Ok, how about managing what was on your plate? Did you fill at least half of your plate up with veggies, as well as prioritize some protein and quality fat? If you're still working on it, that's okay. You can continue to work on this "skill" in your whole food lifestyle and keep moving on to Step 7!
Step 7: Purge
Now is the time to see how attached you are to the "foods" in your pantry... 🙂 I debated on whether or not to put this step earlier on in this series but decided to have it where it is. I didn't want you to feel deprived or be too put off from the very beginning. The picture above is the "purge" we did about 4 years ago! We had been married for less than 2 years, living in a townhouse, and no babies yet. So it wasn't a ton of food, but it certainly felt substantial to us at the time.
For many of us, if the less optimal food is available, we'll eat it. Emotions are going to fire up at unpredictable moments, we are tired, or bored, and the most accessible and convenient foods will be devoured first. The main point of this step, is to make healthy food choices easier! This is not going to be a lengthy to read but will require some time on your own to complete it. Take a big breath... put on your big kid pants... because here it goes!
- Gather up a few empty garbage bags and/or boxes (and put on some enjoyable music!).
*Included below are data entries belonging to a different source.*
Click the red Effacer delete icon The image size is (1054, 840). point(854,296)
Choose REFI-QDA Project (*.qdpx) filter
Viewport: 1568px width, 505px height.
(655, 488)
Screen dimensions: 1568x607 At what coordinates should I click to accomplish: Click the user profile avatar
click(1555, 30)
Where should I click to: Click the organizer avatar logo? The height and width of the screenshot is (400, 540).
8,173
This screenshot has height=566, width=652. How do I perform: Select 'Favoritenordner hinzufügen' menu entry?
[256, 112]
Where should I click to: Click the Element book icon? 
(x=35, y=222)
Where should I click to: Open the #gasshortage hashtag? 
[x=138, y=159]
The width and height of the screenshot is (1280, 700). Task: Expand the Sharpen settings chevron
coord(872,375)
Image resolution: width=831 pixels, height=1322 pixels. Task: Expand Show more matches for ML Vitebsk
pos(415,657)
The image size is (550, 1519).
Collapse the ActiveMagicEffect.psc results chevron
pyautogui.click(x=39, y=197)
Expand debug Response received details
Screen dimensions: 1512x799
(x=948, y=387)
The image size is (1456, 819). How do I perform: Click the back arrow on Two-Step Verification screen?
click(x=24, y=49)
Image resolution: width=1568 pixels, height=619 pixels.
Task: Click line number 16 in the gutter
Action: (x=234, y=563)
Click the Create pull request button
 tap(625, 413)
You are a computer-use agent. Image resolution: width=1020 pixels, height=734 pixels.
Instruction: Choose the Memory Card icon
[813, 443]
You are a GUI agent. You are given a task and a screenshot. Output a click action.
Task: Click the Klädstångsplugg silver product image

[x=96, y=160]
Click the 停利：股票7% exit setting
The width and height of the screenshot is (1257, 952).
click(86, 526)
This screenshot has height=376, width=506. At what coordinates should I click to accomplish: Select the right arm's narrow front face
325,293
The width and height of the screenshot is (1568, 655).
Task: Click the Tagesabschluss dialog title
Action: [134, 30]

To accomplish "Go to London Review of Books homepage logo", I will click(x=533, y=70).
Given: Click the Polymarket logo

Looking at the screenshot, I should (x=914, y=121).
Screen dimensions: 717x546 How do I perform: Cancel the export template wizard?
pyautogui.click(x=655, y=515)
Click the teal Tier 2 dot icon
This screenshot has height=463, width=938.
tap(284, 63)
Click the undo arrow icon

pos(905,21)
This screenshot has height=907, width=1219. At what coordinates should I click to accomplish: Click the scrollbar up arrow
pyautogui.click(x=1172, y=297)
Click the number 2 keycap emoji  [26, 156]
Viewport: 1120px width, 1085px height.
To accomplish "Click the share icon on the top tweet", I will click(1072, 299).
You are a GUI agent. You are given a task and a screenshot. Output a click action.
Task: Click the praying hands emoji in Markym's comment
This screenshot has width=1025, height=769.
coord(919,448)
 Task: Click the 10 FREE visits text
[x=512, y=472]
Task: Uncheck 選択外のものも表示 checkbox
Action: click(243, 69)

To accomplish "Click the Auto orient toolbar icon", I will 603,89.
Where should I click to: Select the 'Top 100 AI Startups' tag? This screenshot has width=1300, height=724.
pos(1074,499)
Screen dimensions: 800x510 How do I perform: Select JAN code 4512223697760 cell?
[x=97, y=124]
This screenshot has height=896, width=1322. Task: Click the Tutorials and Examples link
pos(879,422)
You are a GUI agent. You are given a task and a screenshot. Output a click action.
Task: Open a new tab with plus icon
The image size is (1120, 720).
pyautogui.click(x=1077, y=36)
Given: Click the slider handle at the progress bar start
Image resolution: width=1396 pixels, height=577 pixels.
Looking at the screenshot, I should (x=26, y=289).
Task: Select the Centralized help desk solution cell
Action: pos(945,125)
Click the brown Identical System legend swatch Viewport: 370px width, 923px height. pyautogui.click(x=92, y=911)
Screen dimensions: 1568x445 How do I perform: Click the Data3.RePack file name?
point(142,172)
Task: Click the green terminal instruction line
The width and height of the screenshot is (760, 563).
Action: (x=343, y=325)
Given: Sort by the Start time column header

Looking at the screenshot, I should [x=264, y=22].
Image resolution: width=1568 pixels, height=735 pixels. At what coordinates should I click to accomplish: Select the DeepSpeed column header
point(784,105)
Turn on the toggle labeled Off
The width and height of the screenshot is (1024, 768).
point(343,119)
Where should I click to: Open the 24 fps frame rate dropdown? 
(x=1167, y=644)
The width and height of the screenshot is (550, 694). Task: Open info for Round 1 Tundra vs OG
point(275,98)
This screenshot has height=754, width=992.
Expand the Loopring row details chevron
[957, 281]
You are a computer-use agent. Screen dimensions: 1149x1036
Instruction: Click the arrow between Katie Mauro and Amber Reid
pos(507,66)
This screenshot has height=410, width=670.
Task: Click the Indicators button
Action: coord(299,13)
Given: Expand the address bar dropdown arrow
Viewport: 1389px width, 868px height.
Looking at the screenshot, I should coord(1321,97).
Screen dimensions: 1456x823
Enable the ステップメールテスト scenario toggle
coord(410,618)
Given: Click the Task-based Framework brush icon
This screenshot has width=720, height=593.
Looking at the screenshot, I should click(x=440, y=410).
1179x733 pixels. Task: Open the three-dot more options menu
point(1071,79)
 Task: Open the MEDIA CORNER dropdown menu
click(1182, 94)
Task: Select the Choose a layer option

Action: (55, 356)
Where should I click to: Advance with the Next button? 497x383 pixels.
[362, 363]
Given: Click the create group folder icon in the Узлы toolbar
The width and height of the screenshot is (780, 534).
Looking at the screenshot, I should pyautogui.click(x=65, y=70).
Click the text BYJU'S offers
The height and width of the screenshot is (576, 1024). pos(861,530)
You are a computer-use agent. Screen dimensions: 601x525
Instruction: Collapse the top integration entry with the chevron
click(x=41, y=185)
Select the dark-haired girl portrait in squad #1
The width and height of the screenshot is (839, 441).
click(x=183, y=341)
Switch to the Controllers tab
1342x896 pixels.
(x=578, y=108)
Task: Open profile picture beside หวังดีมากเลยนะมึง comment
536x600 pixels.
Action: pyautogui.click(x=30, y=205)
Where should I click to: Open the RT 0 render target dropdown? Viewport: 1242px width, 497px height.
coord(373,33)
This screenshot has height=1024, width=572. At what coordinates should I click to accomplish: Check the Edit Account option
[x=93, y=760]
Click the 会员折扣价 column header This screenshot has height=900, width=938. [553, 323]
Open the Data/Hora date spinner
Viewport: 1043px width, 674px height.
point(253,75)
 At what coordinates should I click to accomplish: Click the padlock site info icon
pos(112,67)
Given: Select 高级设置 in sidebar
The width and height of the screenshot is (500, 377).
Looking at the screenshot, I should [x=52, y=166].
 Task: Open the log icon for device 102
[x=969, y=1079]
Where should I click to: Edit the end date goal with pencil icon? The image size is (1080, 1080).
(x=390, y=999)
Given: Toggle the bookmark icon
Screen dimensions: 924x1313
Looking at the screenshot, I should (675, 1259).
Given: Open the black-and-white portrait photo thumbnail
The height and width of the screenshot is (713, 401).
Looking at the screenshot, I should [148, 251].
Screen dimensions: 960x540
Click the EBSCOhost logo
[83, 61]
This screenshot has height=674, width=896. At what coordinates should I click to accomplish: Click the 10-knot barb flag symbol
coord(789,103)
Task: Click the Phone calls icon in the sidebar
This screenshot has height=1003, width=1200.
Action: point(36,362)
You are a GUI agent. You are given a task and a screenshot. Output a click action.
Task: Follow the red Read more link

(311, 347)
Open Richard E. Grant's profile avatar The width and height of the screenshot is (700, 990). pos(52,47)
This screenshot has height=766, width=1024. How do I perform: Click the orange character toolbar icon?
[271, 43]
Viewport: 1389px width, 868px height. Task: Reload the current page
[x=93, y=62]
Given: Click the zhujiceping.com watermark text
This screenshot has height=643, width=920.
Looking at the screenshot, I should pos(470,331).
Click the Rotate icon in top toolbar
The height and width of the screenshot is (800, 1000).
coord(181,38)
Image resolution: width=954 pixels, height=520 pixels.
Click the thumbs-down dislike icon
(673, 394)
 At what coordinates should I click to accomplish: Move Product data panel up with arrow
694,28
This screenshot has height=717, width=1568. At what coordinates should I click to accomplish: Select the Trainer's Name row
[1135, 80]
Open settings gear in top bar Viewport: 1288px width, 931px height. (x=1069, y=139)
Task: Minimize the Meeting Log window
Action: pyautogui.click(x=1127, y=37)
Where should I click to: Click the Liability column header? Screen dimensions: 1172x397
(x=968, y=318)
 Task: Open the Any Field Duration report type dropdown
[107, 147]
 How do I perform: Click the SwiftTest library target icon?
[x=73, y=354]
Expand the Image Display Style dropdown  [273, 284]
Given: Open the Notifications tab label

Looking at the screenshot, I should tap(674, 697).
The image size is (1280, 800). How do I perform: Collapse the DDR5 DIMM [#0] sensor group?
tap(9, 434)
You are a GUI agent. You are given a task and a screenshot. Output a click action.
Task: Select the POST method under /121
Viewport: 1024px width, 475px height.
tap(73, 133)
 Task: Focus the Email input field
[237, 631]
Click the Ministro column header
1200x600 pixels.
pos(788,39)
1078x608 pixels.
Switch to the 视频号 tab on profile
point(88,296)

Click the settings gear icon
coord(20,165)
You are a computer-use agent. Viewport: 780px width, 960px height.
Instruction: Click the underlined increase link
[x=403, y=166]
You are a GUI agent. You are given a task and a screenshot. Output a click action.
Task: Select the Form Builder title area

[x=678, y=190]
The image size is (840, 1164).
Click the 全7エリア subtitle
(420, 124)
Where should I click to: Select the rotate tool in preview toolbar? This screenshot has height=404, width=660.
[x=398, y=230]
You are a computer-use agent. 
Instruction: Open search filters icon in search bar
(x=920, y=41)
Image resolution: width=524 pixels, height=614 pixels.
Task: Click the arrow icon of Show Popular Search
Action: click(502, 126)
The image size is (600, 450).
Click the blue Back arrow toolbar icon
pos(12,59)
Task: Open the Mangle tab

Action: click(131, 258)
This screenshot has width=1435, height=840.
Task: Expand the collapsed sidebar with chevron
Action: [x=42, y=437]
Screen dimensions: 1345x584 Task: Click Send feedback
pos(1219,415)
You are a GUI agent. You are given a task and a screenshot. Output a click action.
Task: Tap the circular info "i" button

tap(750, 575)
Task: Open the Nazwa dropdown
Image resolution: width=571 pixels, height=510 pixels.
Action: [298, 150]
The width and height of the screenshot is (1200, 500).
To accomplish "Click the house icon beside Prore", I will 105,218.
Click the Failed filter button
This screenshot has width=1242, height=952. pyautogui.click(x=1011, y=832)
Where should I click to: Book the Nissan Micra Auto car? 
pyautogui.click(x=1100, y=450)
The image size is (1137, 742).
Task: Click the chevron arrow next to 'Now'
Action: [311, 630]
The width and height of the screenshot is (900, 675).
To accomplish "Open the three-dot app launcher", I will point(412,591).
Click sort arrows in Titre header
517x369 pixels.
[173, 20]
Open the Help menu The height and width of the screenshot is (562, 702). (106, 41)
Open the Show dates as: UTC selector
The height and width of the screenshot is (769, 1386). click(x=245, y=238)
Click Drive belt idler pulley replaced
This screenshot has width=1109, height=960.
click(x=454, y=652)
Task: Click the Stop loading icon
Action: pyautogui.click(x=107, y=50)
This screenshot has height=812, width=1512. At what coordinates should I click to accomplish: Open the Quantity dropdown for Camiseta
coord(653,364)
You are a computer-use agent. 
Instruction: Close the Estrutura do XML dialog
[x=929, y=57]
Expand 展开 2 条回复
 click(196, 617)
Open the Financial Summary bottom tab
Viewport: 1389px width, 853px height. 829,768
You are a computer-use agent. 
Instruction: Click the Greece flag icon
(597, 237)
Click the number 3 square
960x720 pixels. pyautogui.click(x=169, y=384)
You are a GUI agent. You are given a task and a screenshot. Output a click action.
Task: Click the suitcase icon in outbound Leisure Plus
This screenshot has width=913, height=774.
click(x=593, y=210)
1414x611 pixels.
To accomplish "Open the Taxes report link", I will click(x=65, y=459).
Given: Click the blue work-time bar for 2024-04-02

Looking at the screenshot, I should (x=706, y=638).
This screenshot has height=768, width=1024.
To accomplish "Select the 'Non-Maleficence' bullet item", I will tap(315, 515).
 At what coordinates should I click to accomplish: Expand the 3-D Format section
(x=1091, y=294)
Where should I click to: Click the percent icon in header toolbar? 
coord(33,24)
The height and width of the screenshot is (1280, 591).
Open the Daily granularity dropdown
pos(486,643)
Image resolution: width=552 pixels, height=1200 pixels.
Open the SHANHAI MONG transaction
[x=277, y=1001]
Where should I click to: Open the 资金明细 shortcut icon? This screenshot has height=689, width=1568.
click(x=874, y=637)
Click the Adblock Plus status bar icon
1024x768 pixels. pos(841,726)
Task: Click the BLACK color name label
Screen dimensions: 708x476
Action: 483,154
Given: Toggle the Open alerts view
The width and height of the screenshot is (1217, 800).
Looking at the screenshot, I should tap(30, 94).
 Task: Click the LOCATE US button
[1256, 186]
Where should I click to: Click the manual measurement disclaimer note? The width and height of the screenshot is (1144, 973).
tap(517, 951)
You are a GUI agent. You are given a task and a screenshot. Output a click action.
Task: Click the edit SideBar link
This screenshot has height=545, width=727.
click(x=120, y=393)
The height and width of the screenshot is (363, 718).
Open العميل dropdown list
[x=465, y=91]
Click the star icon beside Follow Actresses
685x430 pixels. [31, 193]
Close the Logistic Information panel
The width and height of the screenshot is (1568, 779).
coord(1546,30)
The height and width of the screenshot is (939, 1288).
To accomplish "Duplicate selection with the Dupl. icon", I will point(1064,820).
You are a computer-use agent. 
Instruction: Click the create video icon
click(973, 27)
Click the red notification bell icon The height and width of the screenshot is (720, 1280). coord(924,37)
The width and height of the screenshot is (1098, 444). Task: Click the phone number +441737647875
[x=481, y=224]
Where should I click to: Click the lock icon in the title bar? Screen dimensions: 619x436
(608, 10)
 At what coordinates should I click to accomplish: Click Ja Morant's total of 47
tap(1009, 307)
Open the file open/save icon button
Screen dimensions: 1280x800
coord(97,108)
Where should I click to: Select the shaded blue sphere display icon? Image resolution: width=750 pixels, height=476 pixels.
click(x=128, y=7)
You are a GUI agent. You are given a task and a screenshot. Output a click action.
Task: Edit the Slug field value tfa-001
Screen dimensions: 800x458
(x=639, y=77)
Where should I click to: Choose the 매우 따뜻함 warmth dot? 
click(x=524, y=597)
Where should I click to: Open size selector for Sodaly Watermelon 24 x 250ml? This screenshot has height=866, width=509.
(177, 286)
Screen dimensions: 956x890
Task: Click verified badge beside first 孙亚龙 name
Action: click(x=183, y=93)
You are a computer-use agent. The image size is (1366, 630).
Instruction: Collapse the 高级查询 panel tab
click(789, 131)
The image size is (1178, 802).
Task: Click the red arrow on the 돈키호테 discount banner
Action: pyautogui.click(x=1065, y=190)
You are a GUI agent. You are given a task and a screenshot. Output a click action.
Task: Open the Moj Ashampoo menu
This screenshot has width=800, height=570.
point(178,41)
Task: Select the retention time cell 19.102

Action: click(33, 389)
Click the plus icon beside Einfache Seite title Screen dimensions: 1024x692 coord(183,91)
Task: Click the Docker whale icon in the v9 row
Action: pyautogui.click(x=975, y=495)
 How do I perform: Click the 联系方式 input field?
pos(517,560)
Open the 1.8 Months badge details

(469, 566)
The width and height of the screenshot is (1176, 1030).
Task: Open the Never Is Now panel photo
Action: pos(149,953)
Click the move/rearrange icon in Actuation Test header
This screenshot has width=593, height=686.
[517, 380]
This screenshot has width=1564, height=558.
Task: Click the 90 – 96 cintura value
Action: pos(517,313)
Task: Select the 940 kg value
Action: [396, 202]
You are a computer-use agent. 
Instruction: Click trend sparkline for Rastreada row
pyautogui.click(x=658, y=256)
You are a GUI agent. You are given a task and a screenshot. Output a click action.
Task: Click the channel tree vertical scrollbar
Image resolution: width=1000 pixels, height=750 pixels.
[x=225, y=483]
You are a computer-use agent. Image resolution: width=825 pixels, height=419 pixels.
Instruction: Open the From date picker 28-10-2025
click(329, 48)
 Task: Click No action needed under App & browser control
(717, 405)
- Pick a small cupboard to go through first and start removing the foods that are not going to support your health and put them in a box or bag. I'm specifically thinking of the sugary and processed ones (Ramen Noodles, Mac & Cheese, Cookies, Chips, Crackers, Sugar, Frozen Pizza, Fish Sticks, Fruit Snacks, canola oil & sprays, etc.).
- Once completed, move on to another cupboard, your fridge, freezer, the pantry, food storage shelves, and wherever else you keep food and sort through it like step 2.
- Throw the food away (or if that thought makes you sick to your stomach, keep reading).
Me too. I actually really, really don't like it, so I can sympathize. The great news, is there are are many people and organizations you can donate the food to (some require the food to be unopened). These foods aren't ideal" for health but they can help someone out a lot, who is having a hard time finding something to eat. Check our your local Food Bank to see what items can be donated. You may also be able to think of/find a neighbor who would appreciate the items you are getting rid of. Ask around. You'll likely find somebody.
As your tastes change, you will not want the same sugary and processed foods anymore. They literally won't taste like food because your definition of it is already changing. I think that's awesome. This is a good sign to watch for and will reassure you that these new habits are more likely to stick around.
Eventually you may decide that you want to buy a package of Oreos or make a homemade treat because it feels like a "worth it" treat to you. Guess what? That's ok. Just make sure it REALLY is worth it to you. And I would suggest eating it in a situation where (a.) you aren't starving (have already eaten a meal) and (b.) you can share it with others so they aren't left hanging around your house. Try to enjoy the "splurge" and then be done with it. You'll get better at this over time; you really will. Be patient and kind to yourself. It's your process, your lifestyle, and in your time frame. Step 8 here we come!